A rattled ''Dee'' reported that: ''I'd like to nominate the roadworks for the Kings Highway between Burbong Bridge and HQJOC - they are literally the pits! Between the unavoidable potholes and corrugations, with the addition of these latest wash-outs … motorists and their vehicles are being rattled and bounced around so much we'll all need repairs.''
An anonymous Facebook correspondent voted with feeling for the pothole at ''William Hovell near Kingsford Smith; I had just picked up a brand new car from Canberra Toyota and managed to hit the biggest one!!!!''
''Pandabrown'' had travelled the same teeth-loosening road travelled by ''Dee'' and pleaded: ''Spare a thought for those of us who travel from Bungendore to Canberra every day.
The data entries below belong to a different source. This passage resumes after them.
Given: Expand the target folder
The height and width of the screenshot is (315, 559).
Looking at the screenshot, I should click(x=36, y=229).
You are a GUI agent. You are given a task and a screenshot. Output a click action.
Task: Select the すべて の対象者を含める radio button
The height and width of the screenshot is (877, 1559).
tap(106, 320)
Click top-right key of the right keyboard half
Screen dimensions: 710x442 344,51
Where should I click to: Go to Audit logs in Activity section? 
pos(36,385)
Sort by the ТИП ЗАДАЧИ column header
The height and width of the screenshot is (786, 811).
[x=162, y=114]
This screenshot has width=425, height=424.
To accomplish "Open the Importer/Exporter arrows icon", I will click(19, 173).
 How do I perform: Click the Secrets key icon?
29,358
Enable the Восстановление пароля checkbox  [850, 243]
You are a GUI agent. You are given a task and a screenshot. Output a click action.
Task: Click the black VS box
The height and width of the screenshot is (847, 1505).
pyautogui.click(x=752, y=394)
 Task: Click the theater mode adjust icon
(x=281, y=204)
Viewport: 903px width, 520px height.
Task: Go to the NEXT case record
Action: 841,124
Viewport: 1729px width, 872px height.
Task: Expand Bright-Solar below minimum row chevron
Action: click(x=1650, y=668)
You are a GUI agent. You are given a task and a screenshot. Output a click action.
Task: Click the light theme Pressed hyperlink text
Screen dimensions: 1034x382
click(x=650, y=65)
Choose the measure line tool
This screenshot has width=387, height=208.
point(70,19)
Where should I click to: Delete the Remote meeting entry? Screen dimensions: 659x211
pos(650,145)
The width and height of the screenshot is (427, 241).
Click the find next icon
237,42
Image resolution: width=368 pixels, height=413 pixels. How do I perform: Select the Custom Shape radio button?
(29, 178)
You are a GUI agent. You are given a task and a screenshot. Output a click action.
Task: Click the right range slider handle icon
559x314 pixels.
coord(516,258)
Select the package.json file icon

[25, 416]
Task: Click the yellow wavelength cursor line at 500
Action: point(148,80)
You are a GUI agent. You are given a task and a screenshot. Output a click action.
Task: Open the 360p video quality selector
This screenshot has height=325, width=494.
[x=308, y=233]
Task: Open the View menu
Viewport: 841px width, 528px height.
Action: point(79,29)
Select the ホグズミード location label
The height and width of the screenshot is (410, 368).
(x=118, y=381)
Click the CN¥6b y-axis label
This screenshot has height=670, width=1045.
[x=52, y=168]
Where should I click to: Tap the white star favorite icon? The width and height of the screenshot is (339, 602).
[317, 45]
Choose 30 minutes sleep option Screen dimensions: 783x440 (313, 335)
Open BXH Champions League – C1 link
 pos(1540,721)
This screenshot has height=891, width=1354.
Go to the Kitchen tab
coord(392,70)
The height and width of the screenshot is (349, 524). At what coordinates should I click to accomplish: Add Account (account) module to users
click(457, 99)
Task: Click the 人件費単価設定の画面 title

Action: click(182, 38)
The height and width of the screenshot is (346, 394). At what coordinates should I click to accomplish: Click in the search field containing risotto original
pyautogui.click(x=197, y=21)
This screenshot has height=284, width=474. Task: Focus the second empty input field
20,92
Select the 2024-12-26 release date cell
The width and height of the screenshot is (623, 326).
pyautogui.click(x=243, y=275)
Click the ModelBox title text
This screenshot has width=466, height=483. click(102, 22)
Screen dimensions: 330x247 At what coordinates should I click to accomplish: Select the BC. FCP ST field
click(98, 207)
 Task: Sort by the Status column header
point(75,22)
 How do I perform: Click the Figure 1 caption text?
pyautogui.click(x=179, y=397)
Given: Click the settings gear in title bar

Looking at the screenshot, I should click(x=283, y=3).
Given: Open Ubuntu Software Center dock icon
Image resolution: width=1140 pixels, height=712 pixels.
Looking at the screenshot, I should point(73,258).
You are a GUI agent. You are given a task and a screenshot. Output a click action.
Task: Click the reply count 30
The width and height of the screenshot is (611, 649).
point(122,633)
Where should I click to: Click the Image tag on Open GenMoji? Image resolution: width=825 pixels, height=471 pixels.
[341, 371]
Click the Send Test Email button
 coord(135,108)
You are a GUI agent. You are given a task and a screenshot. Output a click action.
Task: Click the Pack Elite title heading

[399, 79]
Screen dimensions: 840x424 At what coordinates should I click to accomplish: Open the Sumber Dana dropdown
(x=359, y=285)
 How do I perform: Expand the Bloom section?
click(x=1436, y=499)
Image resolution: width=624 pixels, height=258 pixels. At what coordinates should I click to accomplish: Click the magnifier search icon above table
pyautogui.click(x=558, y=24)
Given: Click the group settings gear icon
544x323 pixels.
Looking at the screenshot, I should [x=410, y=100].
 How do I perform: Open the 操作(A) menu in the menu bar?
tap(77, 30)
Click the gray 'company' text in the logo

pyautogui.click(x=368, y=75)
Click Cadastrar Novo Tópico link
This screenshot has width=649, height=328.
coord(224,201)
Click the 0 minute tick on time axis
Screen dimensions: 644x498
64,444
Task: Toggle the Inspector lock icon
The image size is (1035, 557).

Kings Highway roadworks in two places about 6 kilometres apart … Then came the rain! Resulting in potholes big enough to hide a wombat in. It's like having a deep tissue massage just getting over the potholes … Drivers are frustrated, but please be nice to the lollipop guys! They are doing a great job.''
''Lance'' told us in horror that ''Sutton Road between Yass Road and the NSW border is full of large potholes, you can't see them because of the water over the road. Worst one is probably the one at the main junction between Sutton Road and Yass Road/Fairbairn Avenue as you turn off Sutton Road towards the airport … Dangerous - YES!''
If some of yesterday's Pothole of the Year nominations sounded a little exaggerated, perhaps they were from people subconsciously channelling that legendary Simpsons episode Marge v the Monorail in which Springfield's main street becomes so neglected that whole trucks and cars disappear into its yawning potholes.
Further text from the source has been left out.